INPUT DATA
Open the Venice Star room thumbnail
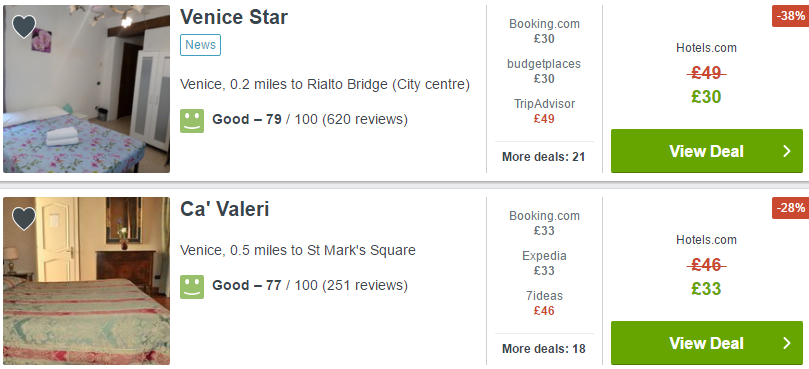The height and width of the screenshot is (369, 809). coord(86,89)
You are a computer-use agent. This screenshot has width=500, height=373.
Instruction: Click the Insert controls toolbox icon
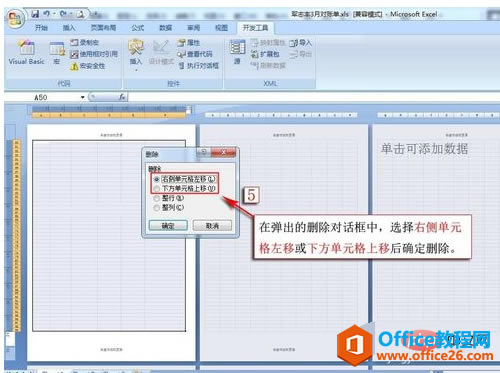tap(136, 47)

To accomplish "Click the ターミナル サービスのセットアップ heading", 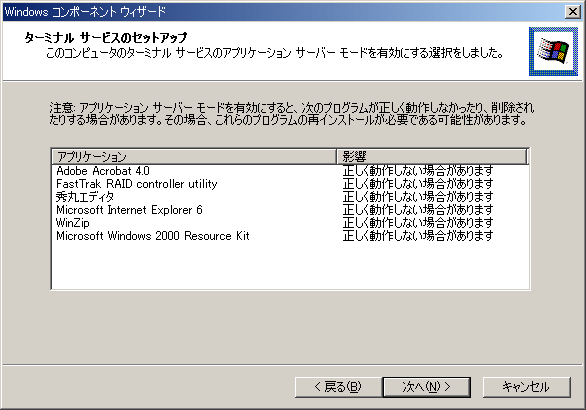I will [x=106, y=38].
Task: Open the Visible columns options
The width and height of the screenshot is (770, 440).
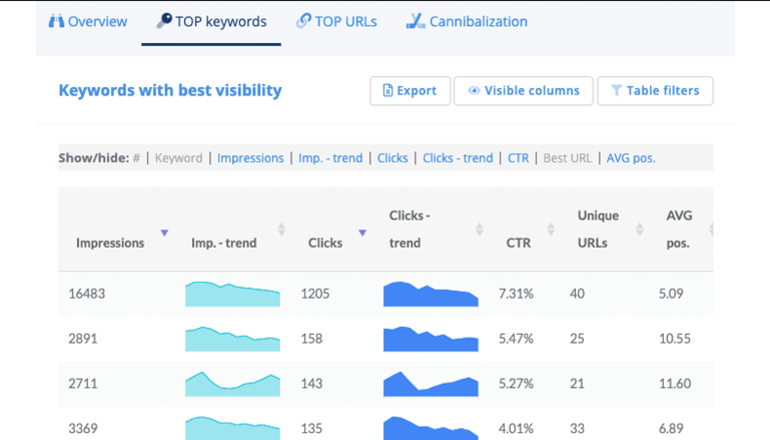Action: click(523, 90)
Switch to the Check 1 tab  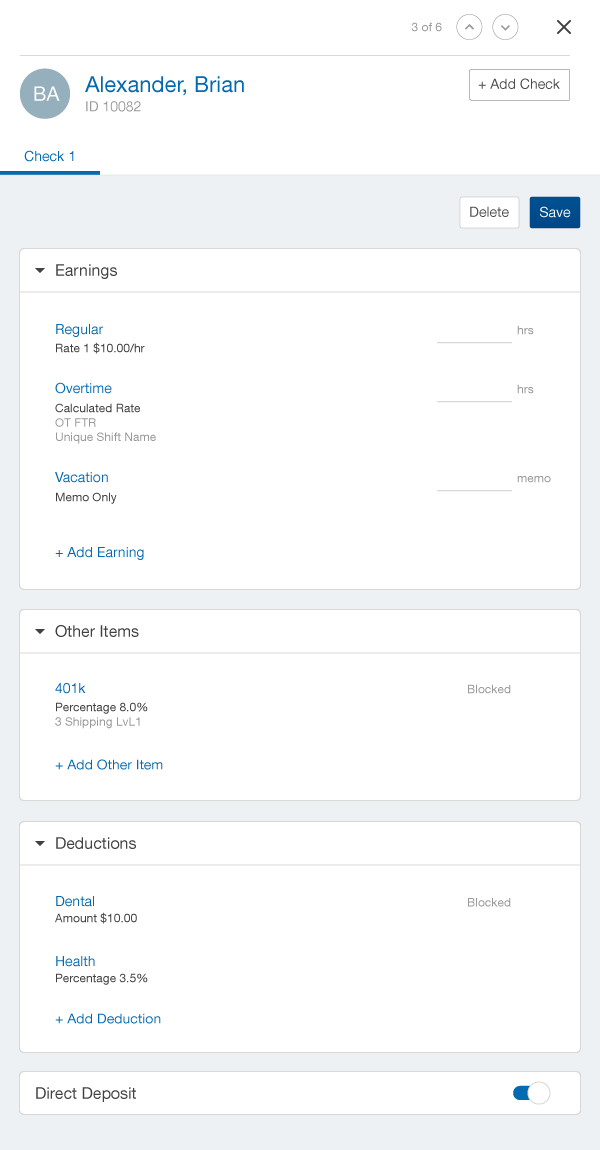[x=50, y=156]
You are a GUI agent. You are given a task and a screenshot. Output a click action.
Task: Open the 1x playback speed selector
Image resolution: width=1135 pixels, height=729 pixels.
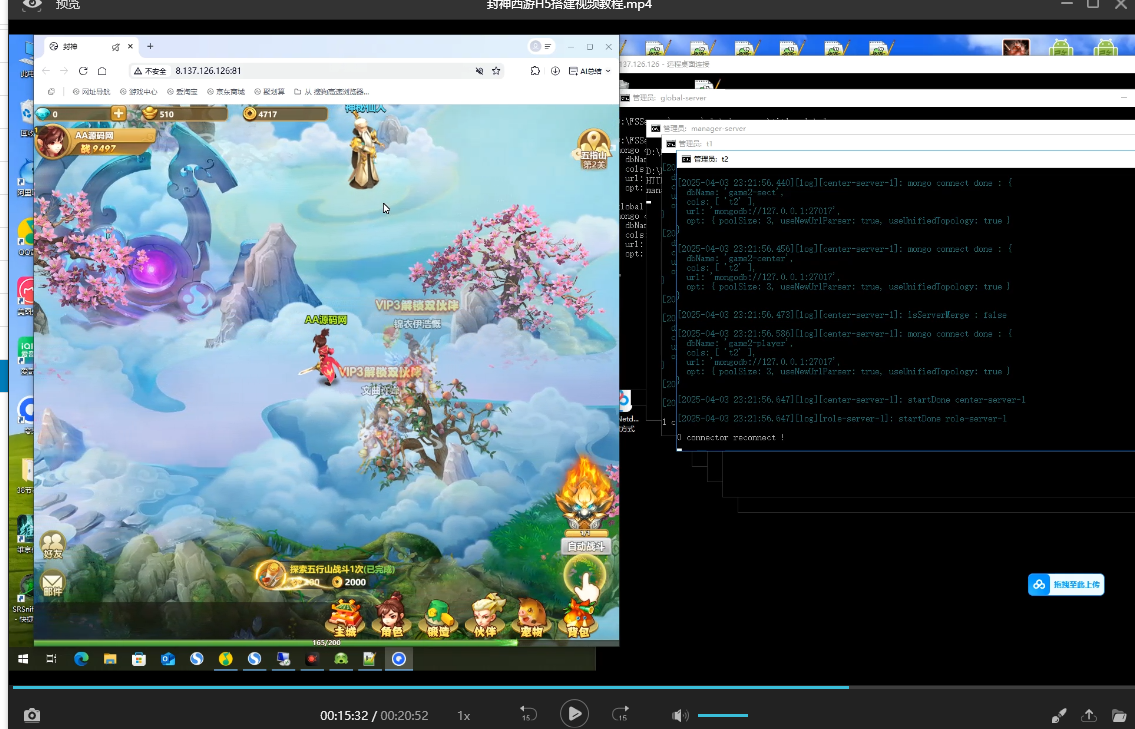464,716
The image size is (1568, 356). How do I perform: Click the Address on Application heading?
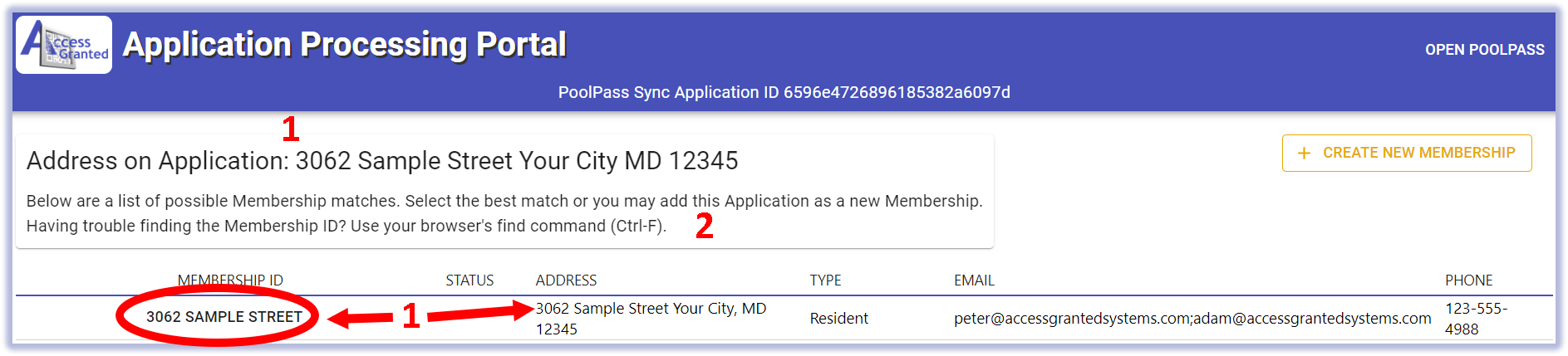click(x=382, y=161)
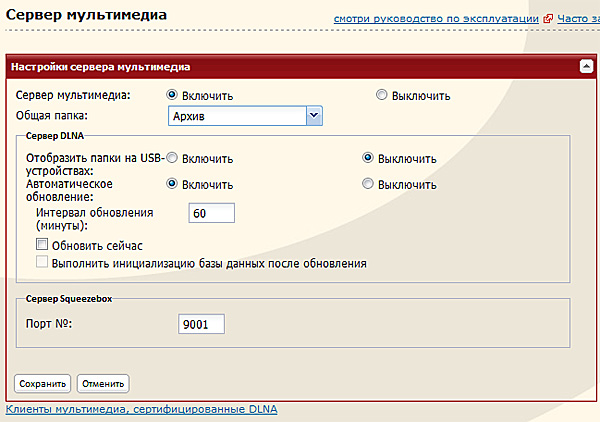Enable Сервер мультимедиа with the Включить radio
This screenshot has height=422, width=600.
173,96
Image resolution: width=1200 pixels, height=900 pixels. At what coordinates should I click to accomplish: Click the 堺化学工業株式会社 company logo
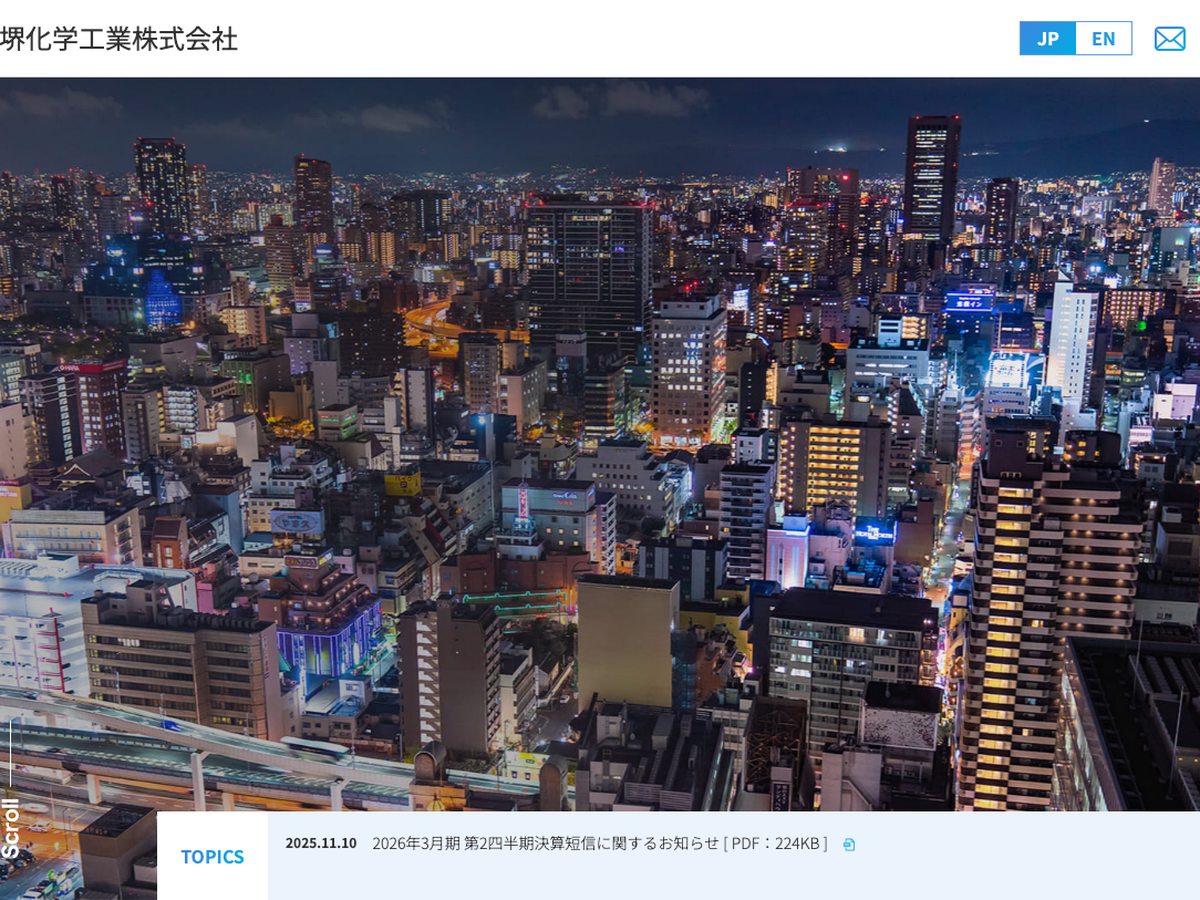(119, 39)
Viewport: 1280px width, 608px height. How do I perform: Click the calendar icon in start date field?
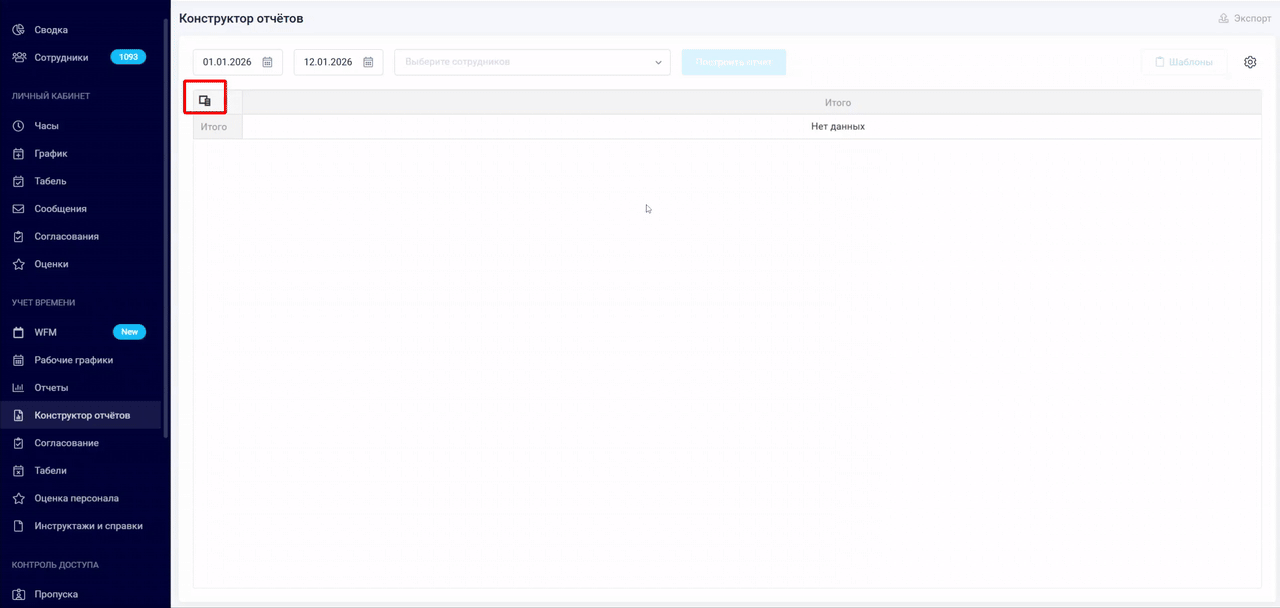pos(267,62)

WHAT YOU WILL DO
Show the lines of the records that contain the word "agent".

OUTPUT FOR THIS TASK
You are a computer-use agent. This screenshot has width=500, height=373.
You are a GUI agent. You are given a task and a screenshot. Output a click action.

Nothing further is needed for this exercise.